The 5 O’Clock Split
When Phil Van Kirk joined The Taunton Press 18 years ago, he came on board as one of several production managers. Now as the senior production manager for the Newtown, Conn.-based publisher’s periodicals—Fine Homebuilding, Fine Woodworking, Fine Cooking, Fine Gardening and Threads—Van Kirk is responsible for getting those magazines onto the newsstand and into subscribers' mailboxes.
PE: Can you offer any practical tips for other production directors?
PVK: Keep a very good library—with samples of things you’ve done. Becoming a bit of a historian or librarian is really helpful. Collect some of the promotional stuff that the paper mills create, and tutorials on color and image resolution. I’ve also collected projects that we’ve done here. Just being able to show the people within our company some of the history has been a major help in giving them a sense of what is possible. Being a pack rat has paid off.
PE: What are some of the tricks you’ve picked up over the years?
PVK: It’s really a simple suggestion, but it’s saved my bacon a lot. I have a composition book—one of those things from Mead. It has a leopard-[print] black and white cover. I keep notes of phone calls and my to-do list. I just run it in chronological order of my commitments. When those things have finished, I gray them out slightly so I have a history of open projects and commitments I’ve made. Half the time, I can juggle fine with the assignments just in my brain. Having them down in writing has been instrumental in sorting out occasional disputes and problems.

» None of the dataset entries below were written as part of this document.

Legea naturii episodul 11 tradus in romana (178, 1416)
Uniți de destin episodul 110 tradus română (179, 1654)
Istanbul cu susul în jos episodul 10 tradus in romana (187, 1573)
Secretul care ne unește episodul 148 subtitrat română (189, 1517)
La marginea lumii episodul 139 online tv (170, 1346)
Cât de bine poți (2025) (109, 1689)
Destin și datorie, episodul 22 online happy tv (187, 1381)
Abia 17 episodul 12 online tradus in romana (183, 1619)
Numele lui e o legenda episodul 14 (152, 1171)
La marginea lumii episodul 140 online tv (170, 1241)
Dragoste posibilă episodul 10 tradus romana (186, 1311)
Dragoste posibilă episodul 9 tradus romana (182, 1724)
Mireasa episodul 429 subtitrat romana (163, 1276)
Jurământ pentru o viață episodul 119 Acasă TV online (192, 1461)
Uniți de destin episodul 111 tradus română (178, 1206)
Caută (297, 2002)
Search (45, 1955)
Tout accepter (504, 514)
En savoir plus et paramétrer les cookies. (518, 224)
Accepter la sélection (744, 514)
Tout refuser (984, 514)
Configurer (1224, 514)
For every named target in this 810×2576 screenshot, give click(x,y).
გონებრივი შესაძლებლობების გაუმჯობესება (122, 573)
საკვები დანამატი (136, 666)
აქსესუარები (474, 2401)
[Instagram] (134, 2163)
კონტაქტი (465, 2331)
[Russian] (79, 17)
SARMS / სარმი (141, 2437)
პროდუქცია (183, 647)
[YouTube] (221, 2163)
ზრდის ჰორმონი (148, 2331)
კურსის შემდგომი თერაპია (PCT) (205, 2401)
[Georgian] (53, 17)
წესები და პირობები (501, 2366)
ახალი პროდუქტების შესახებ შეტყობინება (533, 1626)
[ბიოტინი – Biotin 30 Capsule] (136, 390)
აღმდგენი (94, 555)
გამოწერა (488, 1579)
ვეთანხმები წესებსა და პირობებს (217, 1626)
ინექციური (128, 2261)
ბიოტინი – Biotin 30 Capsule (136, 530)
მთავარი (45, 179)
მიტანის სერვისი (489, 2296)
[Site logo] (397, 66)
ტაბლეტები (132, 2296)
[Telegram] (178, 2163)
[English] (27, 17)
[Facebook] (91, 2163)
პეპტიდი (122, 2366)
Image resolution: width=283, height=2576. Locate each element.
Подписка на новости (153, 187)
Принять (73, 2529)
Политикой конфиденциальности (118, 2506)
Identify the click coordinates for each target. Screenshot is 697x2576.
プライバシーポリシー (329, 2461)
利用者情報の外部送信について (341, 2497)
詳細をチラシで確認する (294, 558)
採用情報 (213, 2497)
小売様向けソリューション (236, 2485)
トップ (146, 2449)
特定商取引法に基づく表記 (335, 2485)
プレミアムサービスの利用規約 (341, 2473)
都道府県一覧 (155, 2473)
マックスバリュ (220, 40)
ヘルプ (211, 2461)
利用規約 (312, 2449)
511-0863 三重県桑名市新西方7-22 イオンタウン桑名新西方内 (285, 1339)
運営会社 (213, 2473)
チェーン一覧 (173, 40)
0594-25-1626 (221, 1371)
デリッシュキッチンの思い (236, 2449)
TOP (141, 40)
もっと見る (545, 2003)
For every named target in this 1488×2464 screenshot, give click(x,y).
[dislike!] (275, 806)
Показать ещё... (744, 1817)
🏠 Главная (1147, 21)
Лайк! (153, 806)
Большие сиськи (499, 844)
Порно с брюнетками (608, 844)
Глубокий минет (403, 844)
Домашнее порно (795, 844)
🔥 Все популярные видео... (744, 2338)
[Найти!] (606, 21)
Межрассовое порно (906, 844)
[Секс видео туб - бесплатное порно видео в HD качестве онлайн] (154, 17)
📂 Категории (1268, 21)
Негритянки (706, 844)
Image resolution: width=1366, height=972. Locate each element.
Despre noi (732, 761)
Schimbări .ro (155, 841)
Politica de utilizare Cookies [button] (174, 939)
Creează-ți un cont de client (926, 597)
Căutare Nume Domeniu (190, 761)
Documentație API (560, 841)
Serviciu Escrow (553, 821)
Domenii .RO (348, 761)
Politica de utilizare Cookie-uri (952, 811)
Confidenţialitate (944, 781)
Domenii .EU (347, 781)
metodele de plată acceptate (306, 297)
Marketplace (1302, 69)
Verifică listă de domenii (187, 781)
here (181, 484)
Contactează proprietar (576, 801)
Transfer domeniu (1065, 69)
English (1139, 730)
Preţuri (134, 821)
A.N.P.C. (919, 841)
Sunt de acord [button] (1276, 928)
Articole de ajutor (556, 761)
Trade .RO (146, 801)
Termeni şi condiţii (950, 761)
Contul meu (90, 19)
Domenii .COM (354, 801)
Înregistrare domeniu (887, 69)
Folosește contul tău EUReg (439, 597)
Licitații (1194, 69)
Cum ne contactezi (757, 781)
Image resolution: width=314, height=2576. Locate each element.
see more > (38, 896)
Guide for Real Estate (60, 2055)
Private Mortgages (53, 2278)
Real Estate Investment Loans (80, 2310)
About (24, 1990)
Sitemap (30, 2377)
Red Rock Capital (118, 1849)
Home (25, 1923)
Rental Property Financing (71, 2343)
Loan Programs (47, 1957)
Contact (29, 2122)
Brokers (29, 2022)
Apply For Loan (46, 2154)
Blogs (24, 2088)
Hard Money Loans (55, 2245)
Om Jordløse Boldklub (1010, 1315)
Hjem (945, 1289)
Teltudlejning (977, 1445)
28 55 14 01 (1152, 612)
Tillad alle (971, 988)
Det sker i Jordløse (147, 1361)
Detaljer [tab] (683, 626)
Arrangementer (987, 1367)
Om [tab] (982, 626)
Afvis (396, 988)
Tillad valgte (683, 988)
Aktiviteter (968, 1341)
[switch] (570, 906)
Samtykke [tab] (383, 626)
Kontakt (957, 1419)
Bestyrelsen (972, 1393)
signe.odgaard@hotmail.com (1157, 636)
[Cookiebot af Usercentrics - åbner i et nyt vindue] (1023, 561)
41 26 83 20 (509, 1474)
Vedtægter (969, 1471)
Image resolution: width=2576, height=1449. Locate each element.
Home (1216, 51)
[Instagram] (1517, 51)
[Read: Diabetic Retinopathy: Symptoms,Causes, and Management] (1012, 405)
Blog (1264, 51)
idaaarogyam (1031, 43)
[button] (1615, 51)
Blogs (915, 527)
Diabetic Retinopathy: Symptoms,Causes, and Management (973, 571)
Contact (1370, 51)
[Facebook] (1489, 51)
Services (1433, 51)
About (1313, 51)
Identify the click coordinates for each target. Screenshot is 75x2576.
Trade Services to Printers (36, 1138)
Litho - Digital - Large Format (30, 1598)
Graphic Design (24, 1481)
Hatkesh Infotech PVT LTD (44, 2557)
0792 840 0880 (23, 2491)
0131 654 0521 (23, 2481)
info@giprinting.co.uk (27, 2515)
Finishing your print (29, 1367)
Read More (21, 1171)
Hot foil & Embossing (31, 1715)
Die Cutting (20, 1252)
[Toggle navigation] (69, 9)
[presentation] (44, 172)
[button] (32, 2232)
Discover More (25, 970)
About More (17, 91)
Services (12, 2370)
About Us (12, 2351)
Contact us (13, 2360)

Occasionally, you get so many interruptions throughout the day. I keep a ball of string in my desk, and I’ll put a no trespassing sign in my cubicle if I need a few hours. Once in a while, I have to do it.
PE: What hours do you put in?
PVK: Roughly a 40-hour week. At any one time, we might have five magazines in process. I have a staff—including myself—of three of us to handle our 50-odd projects. We try to stagger them so they’re well-paced for each of us.
The cycle of a magazine from the ad close to when it has landed on the newsstand is 60 days. There’s a lot of milestones within those 60 days where you’re busy. I have a five-foot calendar on my wall that I build a visual set of bars on to show the project milestones. It helps me keep my life sane. When you’ve got many projects that overlap, a visual depiction of them really helps- it seems much easier to grasp than a page full of dates.
The [project management] program I like is Fast Track. It’s very easy to use. I’ve used it for the past eight years. It’s saved my life in terms of knowing where I am and what projects are under way. It’s a nice thing.
We don’t get our schedules disrupted by the advertising department. It happens very irregularly. The scary thing for me would be a power outage or the Internet is down. We’re transmitting all our files and our transmissions electronically now.
PE: What’s the secret behind successfully juggling the production of five magazines?
PVK: I’ve come to appreciate how important the culture is as far as the success of a business. Taunton was started by a family, and their belief was that you meet deadlines and you keep your agreements. And I have been the beneficiary of their vision—it's a great way to do business. Because it starts at the top, it’s a core principal. I don’t have to have a stick to enforce schedules. It’s just a cultural belief here. If someone is struggling with deadlines, it’s because the culture has made it OK. ...
We’ve had a lot of veteran staff. Even though we do have some turnover, we still have a core of people that have been here 15 to 20 years. It makes it easier to be successful because you’re not dealing with gobs of training issues.
Occasionally an advertiser will [need to fix a typo in his/her ad at the last minute]. We’ll accommodate them and fix things as long as the issue hasn’t printed. In terms of selling late, we’ll bend a little, but our final cutoff happens before it drives our prepress crew too crazy.
PE: What’s the secret to maintaining a balance between your professional and personal lives?
PVK: I certainly don’t have any complaints in that area. Occasionally, I’ll have some spurts where I’m doing some training. We have a really interesting feature of the company: We started a university—Taunton University. Managers create classes that help the employees know more about the publishing business. The more you live within a magazine publisher, the more respect you have for how complicated a business it is.
We have two semesters every year, and there's about 30 classes a year. There are classes on advertising and production, and who we are in the marketplace and who our competitors are. It’s a fascinating way to get everybody in the business to have a better understanding of the dynamics of publishing. And it brings a lot of context and a lot of culture into our workforce and helps us all feel in on things at Taunton. Teaching a class like that is usually a large commitment. Other than that, it’s been a pretty sane thing. I work eight hours to try create a really healthy and fun place for my team to work, and then I can go home and have fun until I come back.